■ REQUIRED WORK: Look through the entries for the string "agent", and copy each line that holds it.

■ DATASET RECORDS:

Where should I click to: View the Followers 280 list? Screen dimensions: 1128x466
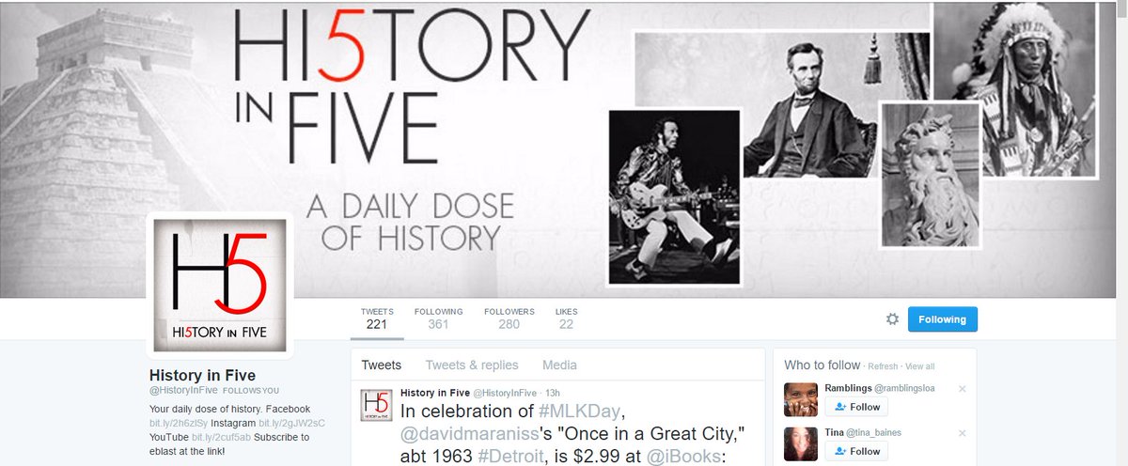(509, 318)
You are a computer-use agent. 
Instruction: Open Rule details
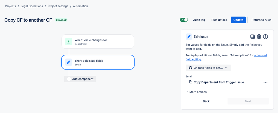point(219,20)
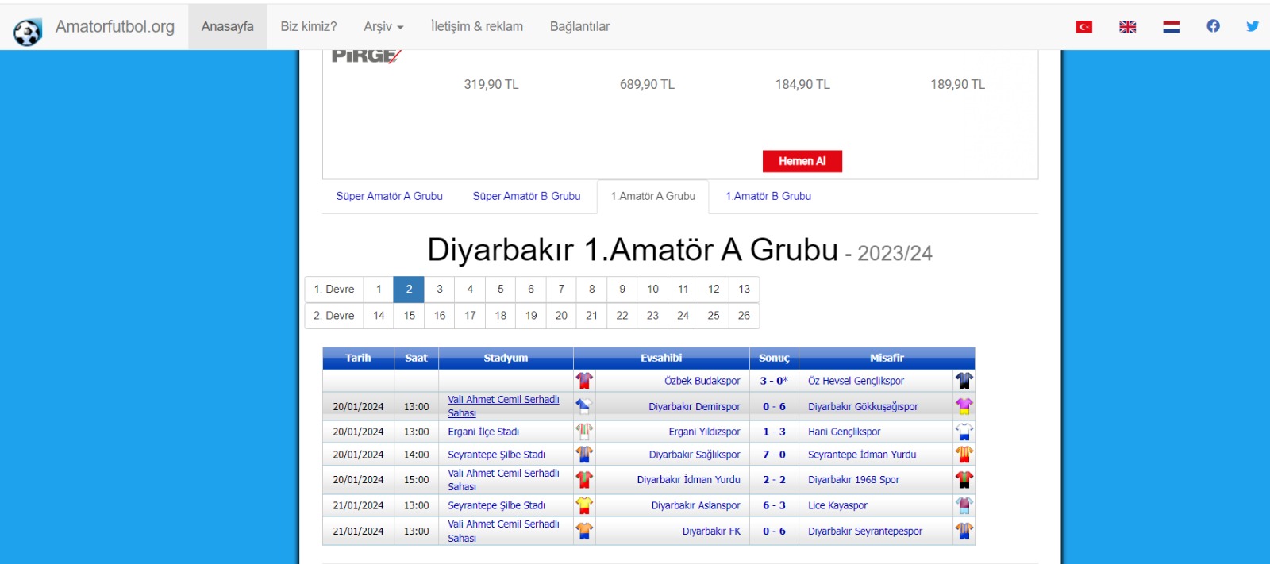
Task: Click the Diyarbakır Gökkuşağıspor jersey icon
Action: (964, 406)
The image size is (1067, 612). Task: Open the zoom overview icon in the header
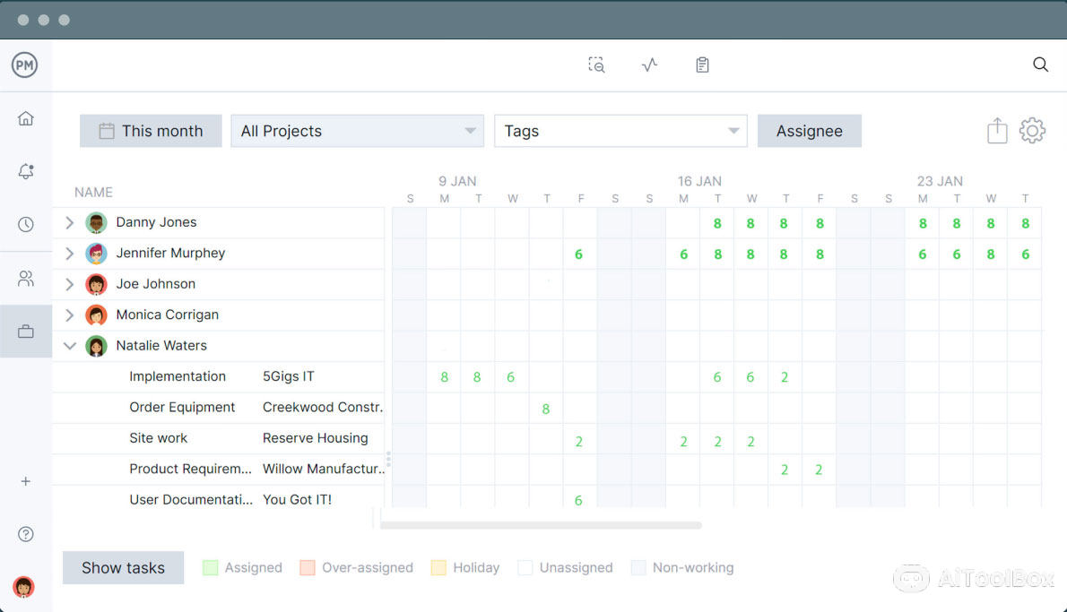click(x=595, y=65)
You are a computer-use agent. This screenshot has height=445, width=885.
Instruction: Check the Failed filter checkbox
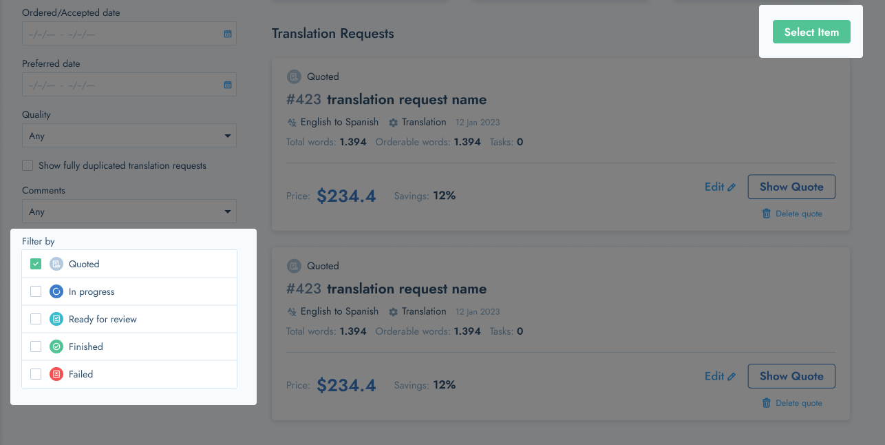click(x=36, y=374)
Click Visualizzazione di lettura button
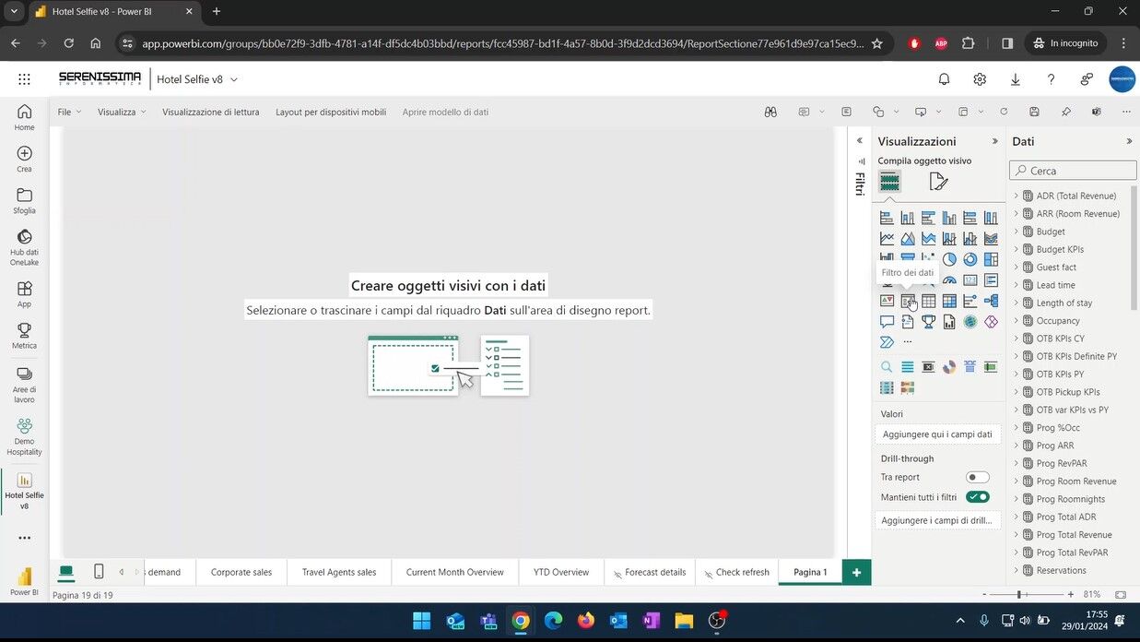Viewport: 1140px width, 642px height. tap(210, 112)
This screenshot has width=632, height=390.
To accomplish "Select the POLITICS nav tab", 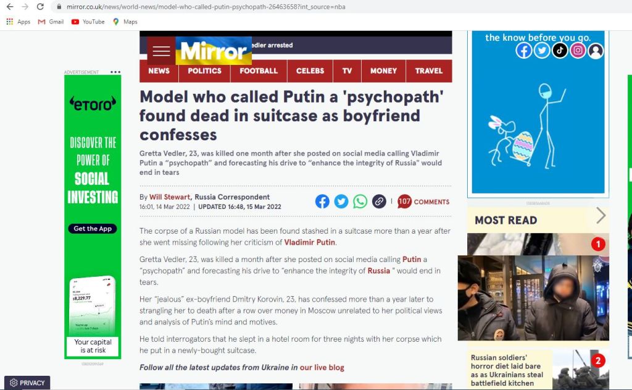I will click(204, 70).
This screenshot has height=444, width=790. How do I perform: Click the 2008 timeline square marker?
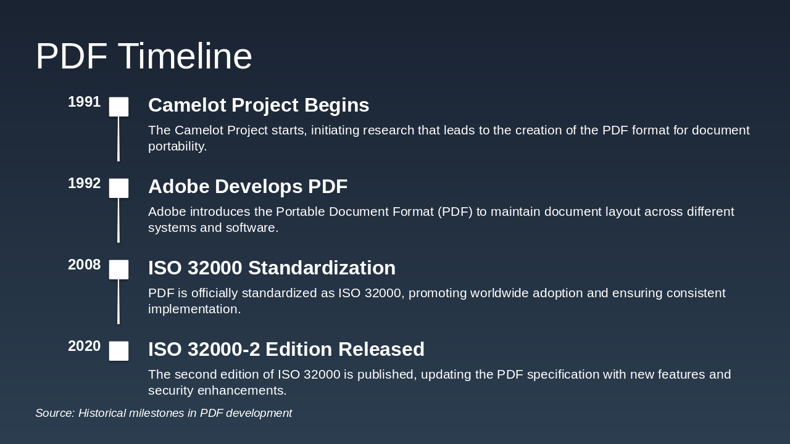point(119,269)

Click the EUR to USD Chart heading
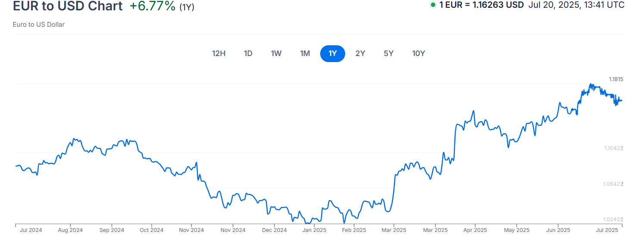click(x=68, y=6)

■ SOLUTION TO THIS TASK:
You are a computer-use agent. 
You are a computer-use agent. This screenshot has height=445, width=885.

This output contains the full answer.